● PROBLEMS AND TASKS
**a)** Transcribe the stretch of the abortion news text from "The 9th Circuit" through "was too restrictive.".
**b)** Rewrite the paragraph of the abortion news text that begins "Jennie McCormack illegally obtained" as a short bulleted list that keeps its main facts.
**c)** Take the abortion news text further, beginning right after its final sentence.

● SELECTED TEXT

One Michigan company that owns a chain of abortion clinics advertises to women in Indiana and Ohio to come to their clinics, mentioning in one ad that it’s “less than 60 miles from Toledo.”

The largest decrease in abortions came in Hawaii, which fell from 3,064 in 2010 to 2,147 in 2014.

Arkansas Abortion Law Struck Down

A federal appeals court has ruled an Arkansas state law banning abortion when a heartbeat is detected violates the Constitution.

The ruling upholds the decision of a lower court.

The Human Heartbeat Protection Act was passed in March 2013 and legislators had to override the veto of Democratic Governor Mike Beebe to make it law.  The Act required all women to obtain an ultrasound before an abortion and if a heartbeat was detected, it was no longer legal to obtain the abortion.

The law had first been struck down in April 2014 by judge Susan Webber Wright who claimed that Roe v. Wade required viability of the baby and not just a heartbeat.

“The Court finds as a matter of law that the 12-week abortion ban included in Act 301 prohibits pre-viability abortions and thus impermissibly infringes a woman’s 14th Amendment right to elect to terminate a pregnancy before viability,” she wrote. “The state presents no evidence that a fetus can live outside the mother’s womb at twelve weeks.”

The 8th Circuit Court of Appeals upheld the viability claim of the lower court.

Arkansas state officials are considering an appeal to the U.S. Supreme Court.

Appeals Court Strikes Down Idaho Abortion Ban

A federal appeals court has struck down Idaho’s ban on abortions after 20 weeks.

The 9th Circuit Court of Appeals ruled in favor of a woman who filed a class action lawsuit against the law.  She had been facing criminal charges for an abortion after 20 weeks.

Jennie McCormack illegally obtained RU-486 in 2011 through her sister.  She then kept the baby’s dead body on her porch in a plastic bag when she was found out by authorities.  She was charged with unlawful felony abortion which a state court dismissed.  She then filed suit against Idaho’s Pain-Capable Unborn Child Protection Act.

President Carter appointed judge Harry Pregerson stated in the ruling that 20 weeks was too restrictive.

“The twenty-week ban applies regardless of whether the fetus has attained viability,” he wrote on behalf of the panel. “The Supreme Court reaffirmed in Casey that an undue burden exists if the purpose or effect of a provision of law places a substantial obstacle in the path of a woman seeking an abortion before the fetus obtains viability.”

● DATASET EXTRACT
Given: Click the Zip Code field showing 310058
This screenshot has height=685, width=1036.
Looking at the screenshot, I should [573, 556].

...

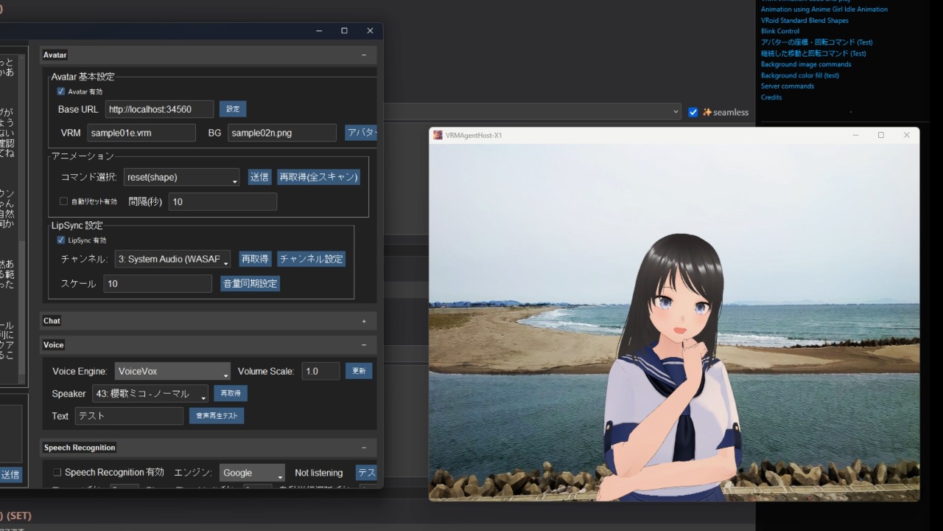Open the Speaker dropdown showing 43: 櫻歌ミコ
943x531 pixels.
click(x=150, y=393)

● EXPECTED RESPONSES
**a)**
The 9th Circuit Court of Appeals ruled in favor of a woman who filed a class action lawsuit against the law.  She had been facing criminal charges for an abortion after 20 weeks.

Jennie McCormack illegally obtained RU-486 in 2011 through her sister.  She then kept the baby’s dead body on her porch in a plastic bag when she was found out by authorities.  She was charged with unlawful felony abortion which a state court dismissed.  She then filed suit against Idaho’s Pain-Capable Unborn Child Protection Act.

President Carter appointed judge Harry Pregerson stated in the ruling that 20 weeks was too restrictive.

**b)**
- Jennie McCormack illegally obtained RU-486 in 2011 through her sister.
- When authorities found out, she had kept the baby's dead body in a plastic bag on her porch.
- She was charged with unlawful felony abortion, and a state court dismissed the charge.
- She then filed suit against Idaho's Pain-Capable Unborn Child Protection Act.

**c)**
“Because [Idaho’s law] places an arbitrary time limit on when women can obtain abortions, the statute is unconstitutional,” Pregerson declared.

Idaho officials have not yet announced if they will appeal to the Supreme Court.

West Virginia Fetal Pain Bill Banning Abortions After 20 Weeks Takes Effect

A bill that prohibits abortion in West Virginia after 20 weeks unless the health of the mother is endangered went into effect this week.

The Pain-Capable Unborn Child Protection Act passed both houses of the legislature and then both houses voted to override the governor’s veto.

“It is thrilling to see the unborn baby being put into the abortion debate by making an issue of their pain. Pain is something that we can all relate to,” said West Virginia For Life Program Director Mary Anne Buchanan.

“In a nationwide poll of 1,623 registered voters in November 2014, The Quinnipiac University Poll found that 60% would support a law such as the Pain-Capable Unborn Child Protection Act prohibiting abortion after 20 weeks, while only 33% opposed such legislation.”

Governor Earl Ray Tomblin vetoed the bill not over the idea of banning abortion but because he didn’t think the bill would stand up to a court challenge on its Constitutionality.

“Tomblin’s veto message reflected the same concerns he sent out in a veto response to a similar bill that passed the Legislature in 2014,” reported WOWK TV.

“Despite Tomblin’s veto, this year, the GOP-led Legislature had the numbers to override any piece of legislation sent back within a reasonable time. The WV House voted to override the veto by a vote of 77-16; the Senate’s vote was 27-5.”

Buchanan noted that the law has not been challenged in nine of the 11 states where similar bills have become law.